#### Available data

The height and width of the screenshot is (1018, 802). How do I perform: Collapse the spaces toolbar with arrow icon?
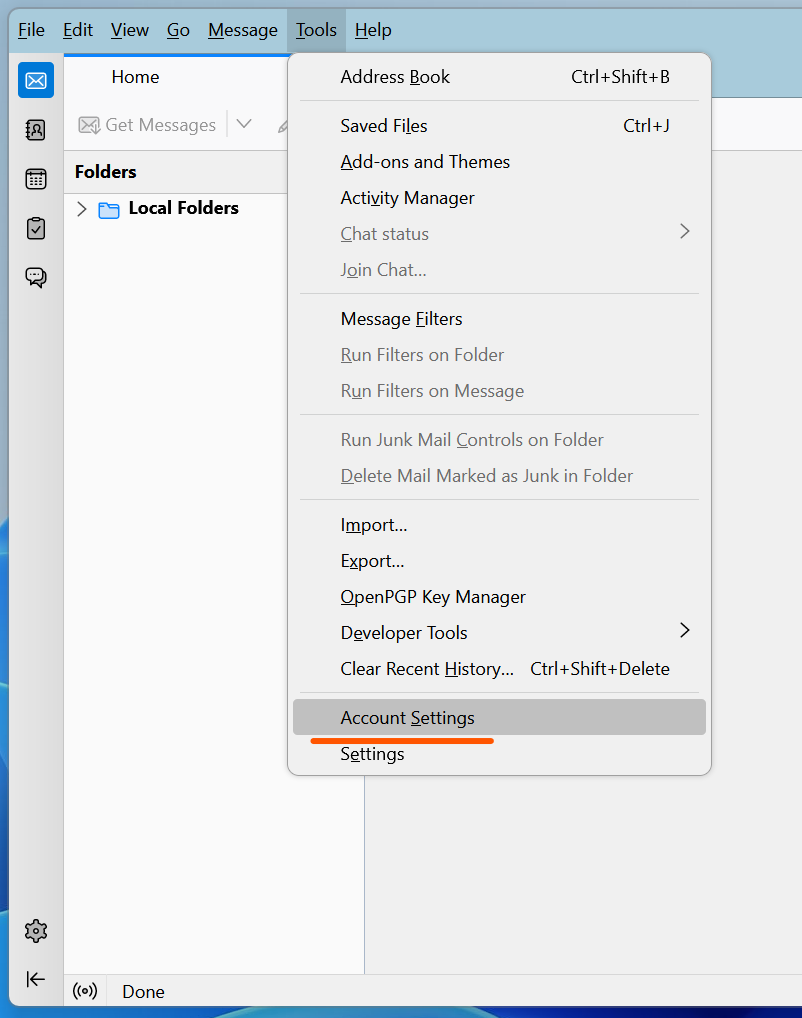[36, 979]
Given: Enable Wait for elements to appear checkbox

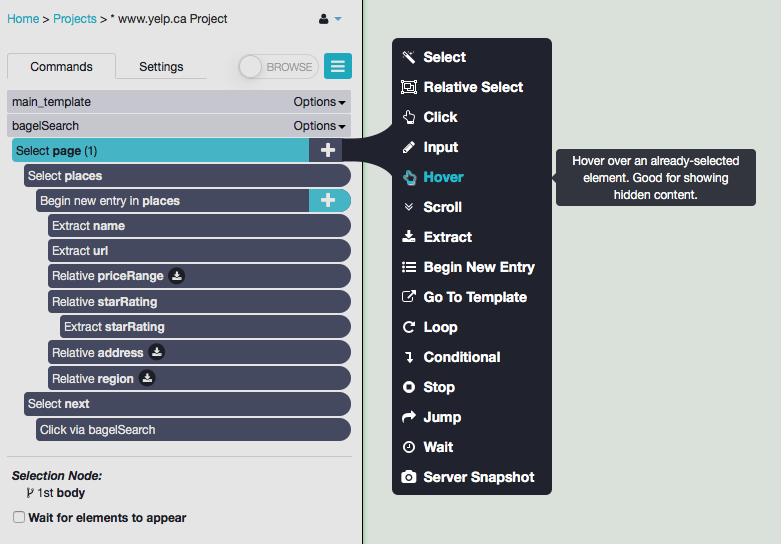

########
#### Available data

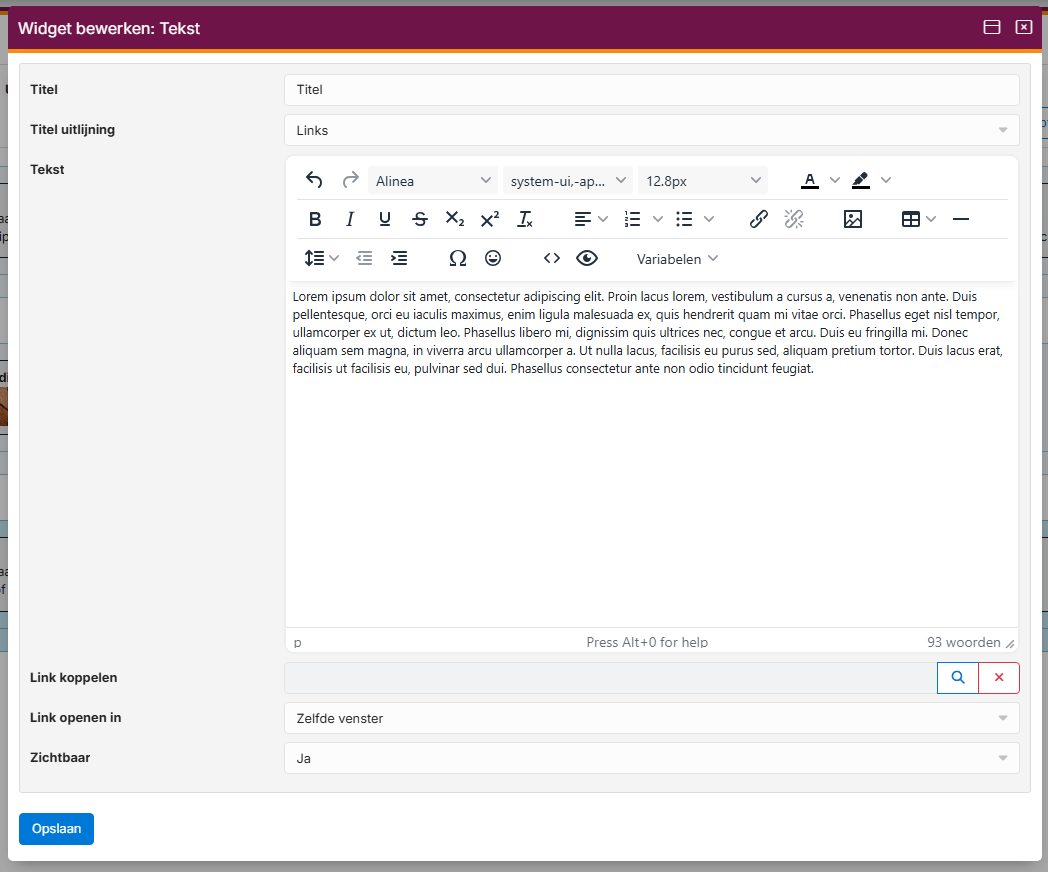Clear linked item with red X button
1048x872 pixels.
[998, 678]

########
#### Available data

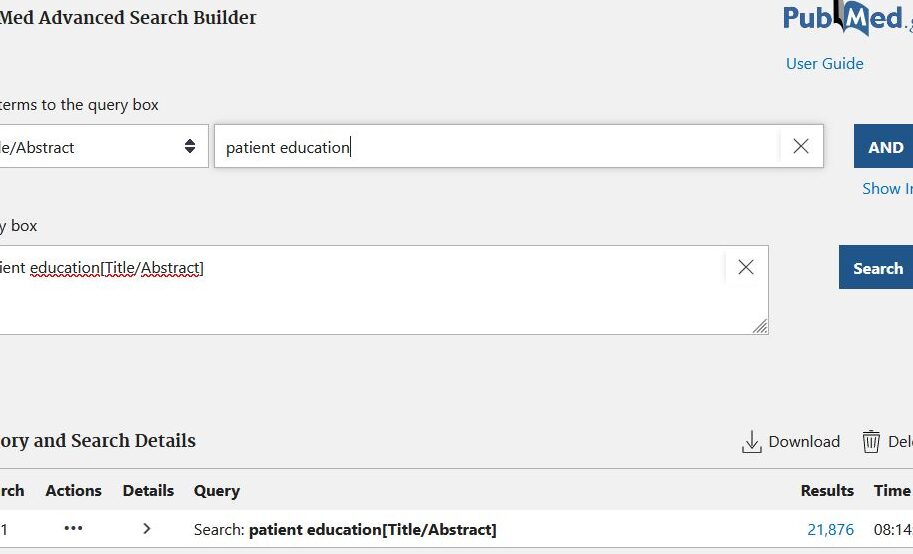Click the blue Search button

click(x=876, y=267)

########

» **Required work**
Return, exactly as they stand, the lines above from the one with "The height and" to the one with "Given: Enable Wait", omitting any pictures among them.

» **The answer**
The height and width of the screenshot is (1018, 802). How do I perform: Collapse the spaces toolbar with arrow icon?
[36, 979]
Given: Enable Wait for elements to appear checkbox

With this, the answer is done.